Following 12 months of “intensive investigation and discussions” among the many different stakeholders involved in the insurance sector, the taskforce has also advised Ministers to introduce a damages award range for soft tissue injuries, and to force the Solicitor’s’ Regulation Authority (SRA) to work with the Claims Management Companies’ (CMC) regulator to properly and strongly enforce referral fee bans.
It also said that the Government should develop and deliver a coherent regulatory strategy to clamp down nuisance calls and texts to reduce the number of honest customers being coerced into making spurious claims.
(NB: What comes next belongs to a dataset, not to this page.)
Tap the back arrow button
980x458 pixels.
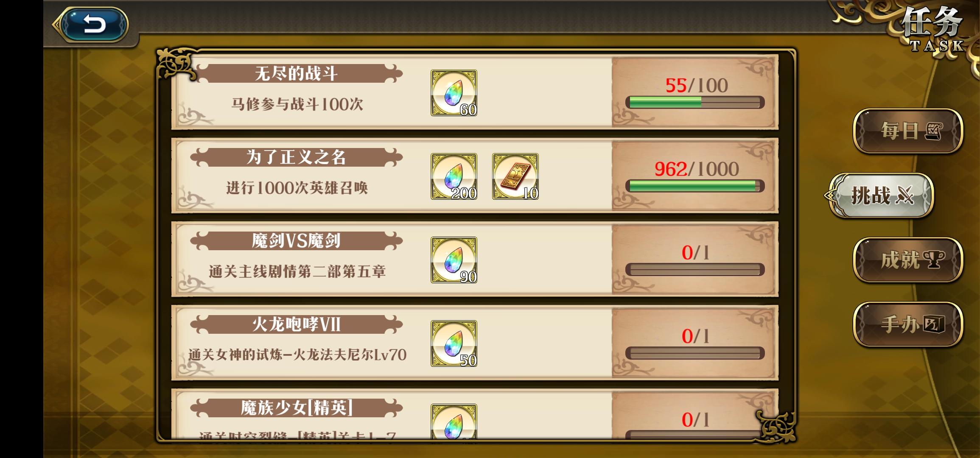coord(94,24)
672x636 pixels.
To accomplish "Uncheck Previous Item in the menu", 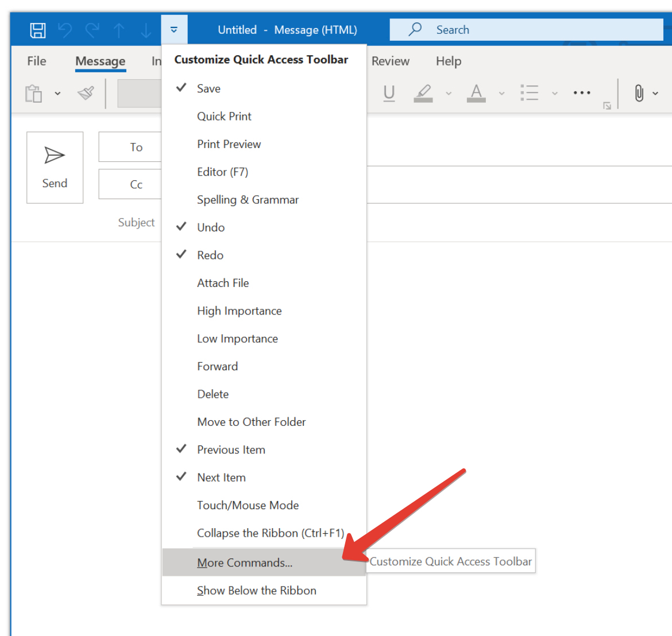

Economic Secretary to the Treasury Harriett Baldwin and Minster of State for Justice Lord Faulks welcomed the recommendations, which were announced at a British Insurance Brokers Association’s (BIBA) Parliamentary Reception.
Baldwin said: “A key part of our long term plan is to make sure that the insurance industry works for consumers. That’s why we launched the Insurance Fraud Taskforce in January 2015 to tackle insurance fraud.
“After a year of valuable research and groundbreaking dialogue, I welcome the recommendations that have been published today. These recommendations will galvanise our collective efforts to tackle insurance fraud, and will ultimately reduce costs for consumers.”
The taskforce also noted that insurance fraud is not always recognised as criminal activity. It said that it was therefore vital that the insurance sector took steps “to curb a culture of distrust trust towards the industry and a lack of popular understanding of how insurance works”. To help do this, it said that insurers should make application and claims forms easier to understand and launch new anti-fraud campaigns.
Speaking at the launch of the recommendations, Graeme Trudgill, executive director at BIBA, said that the incidence and cost of insurance fraud had been increasing, with the impact being felt by honest customers.
“We are pleased that the separate recommendations of the independent review of claims management regulation undertaken by Carol Brady [non-executive board member of the Claims Management Regulator], have been referenced in the taskforce recommendations as we believe stronger regulation and enforcement is key to helping reduce fraud.
“It is clear that the ban on referral fees has not been properly policed and in our Manifesto BIBA has also called for a level playing in terms of the regulation of CMCs and for more supervision of these companies. To see this in the Taskforce recommendations is great news for the insurance industry and its customers.”
Chaired by former Law Commissioner David Hertzell, the taskforce was made up of representatives from the Association of British Insurers, BIBA, the Insurance Fraud Bureau, the Financial Services Consumer Panel, Citizens Advice and the Financial Ombudsman Service.